Active Flows on Curved Surfaces

TL;DR

This paper develops a numerical method to study how Gaussian curvature affects active turbulence and vortex formations on curved surfaces, revealing curvature-dependent flow behaviors and alignment patterns.

Contribution

It introduces a covariant numerical approach for the generalized Navier-Stokes equation on surfaces, exploring the impact of curvature on active turbulence phenomena.

Findings

Vortex chains align with minimal curvature lines.

Turbulence depends on the sign and gradient of Gaussian curvature.
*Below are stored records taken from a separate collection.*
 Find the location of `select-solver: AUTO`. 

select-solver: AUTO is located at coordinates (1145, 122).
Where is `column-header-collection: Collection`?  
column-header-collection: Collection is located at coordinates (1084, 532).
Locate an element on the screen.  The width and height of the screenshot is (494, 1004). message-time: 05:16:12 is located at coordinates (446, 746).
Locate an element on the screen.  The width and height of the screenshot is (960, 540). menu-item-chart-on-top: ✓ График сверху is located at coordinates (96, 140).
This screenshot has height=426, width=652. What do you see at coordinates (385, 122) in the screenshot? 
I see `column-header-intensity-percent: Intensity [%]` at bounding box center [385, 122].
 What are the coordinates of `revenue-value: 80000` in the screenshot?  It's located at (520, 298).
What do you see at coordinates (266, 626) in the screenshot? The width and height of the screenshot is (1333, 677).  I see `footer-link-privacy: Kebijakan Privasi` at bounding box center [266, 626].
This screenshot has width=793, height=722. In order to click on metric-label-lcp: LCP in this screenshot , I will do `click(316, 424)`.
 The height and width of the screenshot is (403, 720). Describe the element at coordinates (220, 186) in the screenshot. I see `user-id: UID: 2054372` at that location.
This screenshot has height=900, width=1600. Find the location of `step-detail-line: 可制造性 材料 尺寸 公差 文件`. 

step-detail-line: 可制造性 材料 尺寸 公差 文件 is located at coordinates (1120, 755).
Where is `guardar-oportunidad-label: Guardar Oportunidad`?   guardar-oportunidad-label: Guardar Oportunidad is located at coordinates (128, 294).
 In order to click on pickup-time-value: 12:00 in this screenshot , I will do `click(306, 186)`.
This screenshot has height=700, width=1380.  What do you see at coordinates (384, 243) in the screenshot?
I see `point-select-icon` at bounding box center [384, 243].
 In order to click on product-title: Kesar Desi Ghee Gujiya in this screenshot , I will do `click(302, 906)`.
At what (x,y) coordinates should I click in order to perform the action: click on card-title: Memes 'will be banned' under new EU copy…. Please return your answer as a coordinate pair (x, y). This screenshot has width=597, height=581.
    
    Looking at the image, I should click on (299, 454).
Qualitative agreement with experiments on active nematic liquid crystals.

Abstract

We consider a numerical approach for a covariant generalised Navier-Stokes equation on general surfaces and study the influence of varying Gaussian curvature on anomalous vortex-network active turbulence. This regime is characterised by self-assembly of finite-size vortices into linked chains of anti-ferromagnet order, which percolate through the entire surface. The simulation results reveal an alignment of these chains with minimal curvature lines of the surface and indicate a dependency of this turbulence regime on the sign and the gradient in local Gaussian curvature. While these results remain qualitative and their explanations are still incomplete, several of the observed phenomena are in qualitative agreement with experiments on active nematic liquid crystals on toroidal surfaces and contribute to an understanding of the delicate interplay between geometrical properties of the surface and characteristics of the flow field, which has the potential to control active flows on surfaces via gradients in the spatial curvature of the surface.